Saved data entries

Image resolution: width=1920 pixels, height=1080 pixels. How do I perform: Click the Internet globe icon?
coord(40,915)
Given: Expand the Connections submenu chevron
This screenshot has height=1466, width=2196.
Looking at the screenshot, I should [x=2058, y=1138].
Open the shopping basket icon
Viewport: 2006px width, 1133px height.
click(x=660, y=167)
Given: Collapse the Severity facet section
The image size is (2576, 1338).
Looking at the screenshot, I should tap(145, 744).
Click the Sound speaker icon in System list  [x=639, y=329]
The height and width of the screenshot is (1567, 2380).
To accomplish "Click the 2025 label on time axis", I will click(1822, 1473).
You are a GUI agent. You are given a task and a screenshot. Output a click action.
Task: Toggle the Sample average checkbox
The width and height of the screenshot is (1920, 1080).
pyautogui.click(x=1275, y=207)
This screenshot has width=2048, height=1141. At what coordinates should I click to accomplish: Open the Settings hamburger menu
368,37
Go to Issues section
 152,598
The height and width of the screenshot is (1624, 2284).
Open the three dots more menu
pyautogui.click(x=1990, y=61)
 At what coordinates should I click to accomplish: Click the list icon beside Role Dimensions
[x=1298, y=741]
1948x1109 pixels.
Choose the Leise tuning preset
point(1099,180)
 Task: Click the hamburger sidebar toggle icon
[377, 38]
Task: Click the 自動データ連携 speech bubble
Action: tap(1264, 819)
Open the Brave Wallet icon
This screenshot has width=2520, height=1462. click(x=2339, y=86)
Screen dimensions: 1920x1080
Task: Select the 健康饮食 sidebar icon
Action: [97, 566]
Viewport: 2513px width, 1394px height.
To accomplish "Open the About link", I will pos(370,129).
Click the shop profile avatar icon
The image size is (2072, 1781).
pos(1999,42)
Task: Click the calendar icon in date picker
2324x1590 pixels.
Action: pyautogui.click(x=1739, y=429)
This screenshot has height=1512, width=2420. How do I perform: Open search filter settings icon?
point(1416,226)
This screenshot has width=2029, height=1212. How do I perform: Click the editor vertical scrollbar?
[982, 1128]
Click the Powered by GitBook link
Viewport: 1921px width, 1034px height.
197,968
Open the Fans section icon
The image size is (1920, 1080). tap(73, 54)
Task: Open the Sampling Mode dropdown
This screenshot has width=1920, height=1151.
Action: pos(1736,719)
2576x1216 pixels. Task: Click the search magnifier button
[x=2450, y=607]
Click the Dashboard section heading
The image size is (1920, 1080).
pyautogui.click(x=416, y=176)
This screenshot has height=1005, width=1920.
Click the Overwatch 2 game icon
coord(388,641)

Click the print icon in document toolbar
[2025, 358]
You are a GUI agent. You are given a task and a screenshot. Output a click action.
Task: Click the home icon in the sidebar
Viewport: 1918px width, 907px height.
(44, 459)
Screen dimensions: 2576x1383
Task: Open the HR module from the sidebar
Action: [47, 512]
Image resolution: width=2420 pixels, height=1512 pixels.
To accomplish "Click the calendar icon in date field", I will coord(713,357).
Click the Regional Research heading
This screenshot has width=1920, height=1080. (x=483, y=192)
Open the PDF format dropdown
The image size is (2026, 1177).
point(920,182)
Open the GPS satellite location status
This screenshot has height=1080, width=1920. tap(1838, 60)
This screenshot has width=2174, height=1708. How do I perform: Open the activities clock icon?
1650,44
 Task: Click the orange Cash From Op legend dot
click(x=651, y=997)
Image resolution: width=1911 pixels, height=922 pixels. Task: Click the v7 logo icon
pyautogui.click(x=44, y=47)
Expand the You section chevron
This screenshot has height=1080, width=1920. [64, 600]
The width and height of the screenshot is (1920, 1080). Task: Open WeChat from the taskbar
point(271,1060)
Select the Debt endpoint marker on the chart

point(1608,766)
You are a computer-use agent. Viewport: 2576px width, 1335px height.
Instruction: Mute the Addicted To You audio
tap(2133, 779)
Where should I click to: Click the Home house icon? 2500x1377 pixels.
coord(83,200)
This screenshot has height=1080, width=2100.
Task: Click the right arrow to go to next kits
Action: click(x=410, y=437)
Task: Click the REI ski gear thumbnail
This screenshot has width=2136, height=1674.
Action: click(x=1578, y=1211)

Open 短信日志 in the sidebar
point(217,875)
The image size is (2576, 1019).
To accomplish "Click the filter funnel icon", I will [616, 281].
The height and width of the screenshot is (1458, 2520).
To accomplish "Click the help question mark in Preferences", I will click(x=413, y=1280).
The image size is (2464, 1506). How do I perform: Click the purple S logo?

*Your objective*: Copy the whole of the data above exactly.

*Answer section*:
Image resolution: width=1920 pixels, height=1080 pixels. How do I perform: Click the Internet globe icon?
coord(40,915)
Given: Expand the Connections submenu chevron
This screenshot has height=1466, width=2196.
Looking at the screenshot, I should [x=2058, y=1138].
Open the shopping basket icon
Viewport: 2006px width, 1133px height.
click(x=660, y=167)
Given: Collapse the Severity facet section
The image size is (2576, 1338).
Looking at the screenshot, I should tap(145, 744).
Click the Sound speaker icon in System list  [x=639, y=329]
The height and width of the screenshot is (1567, 2380).
To accomplish "Click the 2025 label on time axis", I will click(1822, 1473).
You are a GUI agent. You are given a task and a screenshot. Output a click action.
Task: Toggle the Sample average checkbox
The width and height of the screenshot is (1920, 1080).
pyautogui.click(x=1275, y=207)
This screenshot has width=2048, height=1141. At what coordinates should I click to accomplish: Open the Settings hamburger menu
368,37
Go to Issues section
 152,598
The height and width of the screenshot is (1624, 2284).
Open the three dots more menu
pyautogui.click(x=1990, y=61)
 At what coordinates should I click to accomplish: Click the list icon beside Role Dimensions
[x=1298, y=741]
1948x1109 pixels.
Choose the Leise tuning preset
point(1099,180)
 Task: Click the hamburger sidebar toggle icon
[377, 38]
Task: Click the 自動データ連携 speech bubble
Action: tap(1264, 819)
Open the Brave Wallet icon
This screenshot has width=2520, height=1462. click(x=2339, y=86)
Screen dimensions: 1920x1080
Task: Select the 健康饮食 sidebar icon
Action: [97, 566]
Viewport: 2513px width, 1394px height.
To accomplish "Open the About link", I will pos(370,129).
Click the shop profile avatar icon
The image size is (2072, 1781).
pos(1999,42)
Task: Click the calendar icon in date picker
2324x1590 pixels.
Action: pyautogui.click(x=1739, y=429)
This screenshot has height=1512, width=2420. How do I perform: Open search filter settings icon?
point(1416,226)
This screenshot has width=2029, height=1212. How do I perform: Click the editor vertical scrollbar?
[982, 1128]
Click the Powered by GitBook link
Viewport: 1921px width, 1034px height.
197,968
Open the Fans section icon
The image size is (1920, 1080). tap(73, 54)
Task: Open the Sampling Mode dropdown
This screenshot has width=1920, height=1151.
Action: pos(1736,719)
2576x1216 pixels. Task: Click the search magnifier button
[x=2450, y=607]
Click the Dashboard section heading
The image size is (1920, 1080).
pyautogui.click(x=416, y=176)
This screenshot has height=1005, width=1920.
Click the Overwatch 2 game icon
coord(388,641)

Click the print icon in document toolbar
[2025, 358]
You are a GUI agent. You are given a task and a screenshot. Output a click action.
Task: Click the home icon in the sidebar
Viewport: 1918px width, 907px height.
(44, 459)
Screen dimensions: 2576x1383
Task: Open the HR module from the sidebar
Action: [47, 512]
Image resolution: width=2420 pixels, height=1512 pixels.
To accomplish "Click the calendar icon in date field", I will coord(713,357).
Click the Regional Research heading
This screenshot has width=1920, height=1080. (x=483, y=192)
Open the PDF format dropdown
The image size is (2026, 1177).
point(920,182)
Open the GPS satellite location status
This screenshot has height=1080, width=1920. tap(1838, 60)
This screenshot has width=2174, height=1708. How do I perform: Open the activities clock icon?
1650,44
 Task: Click the orange Cash From Op legend dot
click(x=651, y=997)
Image resolution: width=1911 pixels, height=922 pixels. Task: Click the v7 logo icon
pyautogui.click(x=44, y=47)
Expand the You section chevron
This screenshot has height=1080, width=1920. [64, 600]
The width and height of the screenshot is (1920, 1080). Task: Open WeChat from the taskbar
point(271,1060)
Select the Debt endpoint marker on the chart

point(1608,766)
You are a computer-use agent. Viewport: 2576px width, 1335px height.
Instruction: Mute the Addicted To You audio
tap(2133, 779)
Where should I click to: Click the Home house icon? 2500x1377 pixels.
coord(83,200)
This screenshot has height=1080, width=2100.
Task: Click the right arrow to go to next kits
Action: click(x=410, y=437)
Task: Click the REI ski gear thumbnail
This screenshot has width=2136, height=1674.
Action: click(x=1578, y=1211)

Open 短信日志 in the sidebar
point(217,875)
The image size is (2576, 1019).
To accomplish "Click the filter funnel icon", I will [616, 281].
The height and width of the screenshot is (1458, 2520).
To accomplish "Click the help question mark in Preferences", I will click(x=413, y=1280).
The image size is (2464, 1506). How do I perform: Click the purple S logo?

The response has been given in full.